A report estimates 27 million songbirds are killed annually by cats in the UK
At Flea Barn, I have developed a now cherished routine. First, I check the grey partridges nesting in their pens and then the traps. After that, I take a stroll around the margins, trying to do my best impression of a keeper, peering at tracks and studying feathers I find on the rides.
On Monday, there were no chicks to report and a solitary rat comprised the total catch from the traps. All seemed serene and largely predator free. It was too perfect to go home immediately, what with the heat of the sunshine, the rasping of the grasshoppers, the accompanying hum of bees and the coo-cooing of the woodpigeon.
Not wanting to break the soporific spell, I leaned against a calloused old hornbeam to enjoy my solitude, letting the soundscape wash over me. The peace of this perfect moment was broken by the discordant and repeated chang, chang, chang of a blackbird’s warning call coming from the wood. The cry was taken up by numerous others.
The blue tits chortled, then the robins joined in, their flint upon flint alarm filling the air with disquiet.
I looked skywards for the usual suspects that cause such rancour. I could see no cackling magpie or jay hopping through the branches, nor shadow cast by a patrolling crow or raptor. Intrigued, I heaved myself up to investigate. Some 30 yards away, I spied the culprit. Coming out of the wheat stole a cat. As it stalked, it raised each front paw theatrically, holding it aloft for a lengthy pause, before carefully placing it down. Its sleek black fur shone like a jackboot in the sunlight. A red collar adorned its neck, ruining the perspective-caused impression that I was watching a hunting black panther.
Stunned, horrified and indignant in equal measure at this unwelcome apparition, I started forward, clapping my hands and blurting out “shoo, shoo” in a passable impression of Kenneth Williams. I received the briefest of glares from the cat and it was off like the wind, back into the crop. With the peace now shattered, I made my way home.
Domestic cats killers of songbirds
Later that day, I mentioned my feline run-in to Alexander Lees, an ecologist and lecturer at Manchester Metropolitan University. He kindly sent me some research undertaken in the USA by biologists Scott R Loss, Tom Will and Peter P Marra on the impact cats make on wildlife in the USA.
The report estimates that free-ranging domestic cats kill between 1.3 and four billion birds annually. The research concludes that domestic cat predation is most likely the single greatest man-created source of wild mammal and bird mortality. Similar studies have been undertaken in the UK.
It is challenging to produce precise figures. Owners of free-ranging cats cannot accurately report on how many creatures their pets kill. A report by the Mammal Society, cited by the RSPB, stated that a conservative estimate of 27 million songbirds are killed annually by cats in the UK.
The data is largely based on the tally of cadavers that cats bring back to owners’ homes. The additional numbers of birds that are either eaten or hidden away from the residence is not recorded.

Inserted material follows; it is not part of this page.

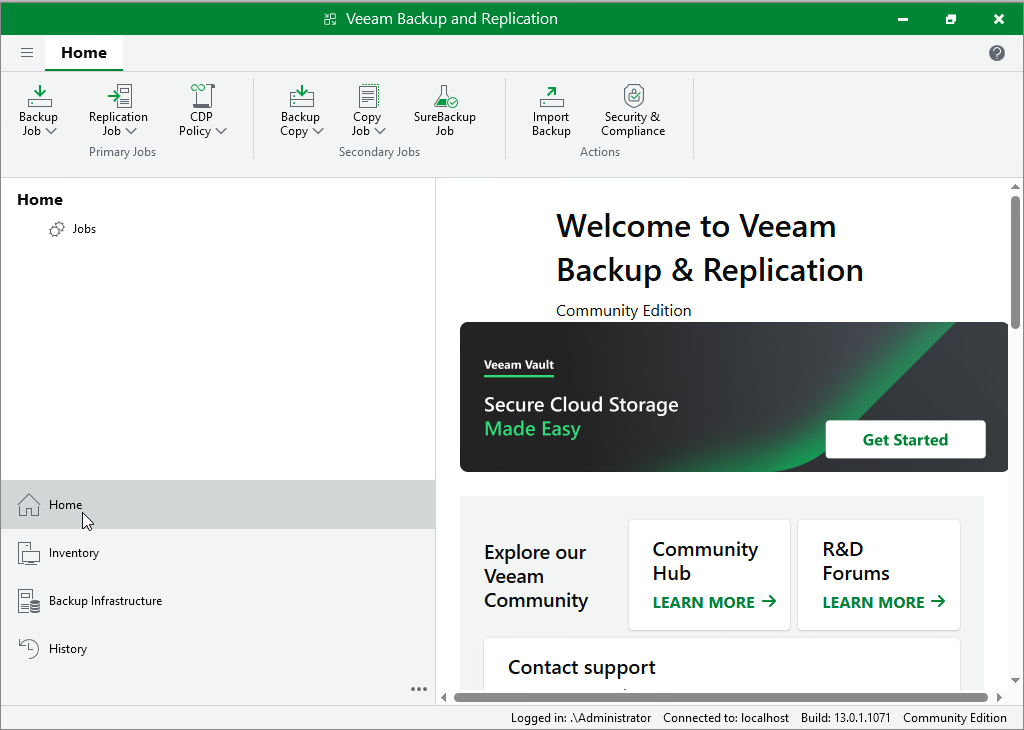Expand navigation pane options ellipsis
Image resolution: width=1024 pixels, height=730 pixels.
(x=419, y=689)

The Cats Protection League estimates the number of feral felines in the UK at around one million. Therefore, if the US research is correct and feral cats each kill between 80 and 100 animals per annum, at least 80 million bird and mammal deaths could be attributable to feral cats alone. Yet there are a further 8.5 million British pet moggies out on the prowl, shown by the red collar on the marauder I disturbed at Flea Barn.
The RSPB defends the cat, claiming: “It is likely that most of the birds killed by cats would have died anyway from other causes before the next breeding season.”
No scientific evidence is given to support this claim. If such a large number of indiscriminate wildlife deaths were attributed to men with guns, there would be uproar. My hope is that cat owners, at the least, take up the call to ‘bell’ their pets. British wildlife would be better off and the birds of around my home would be markedly happier.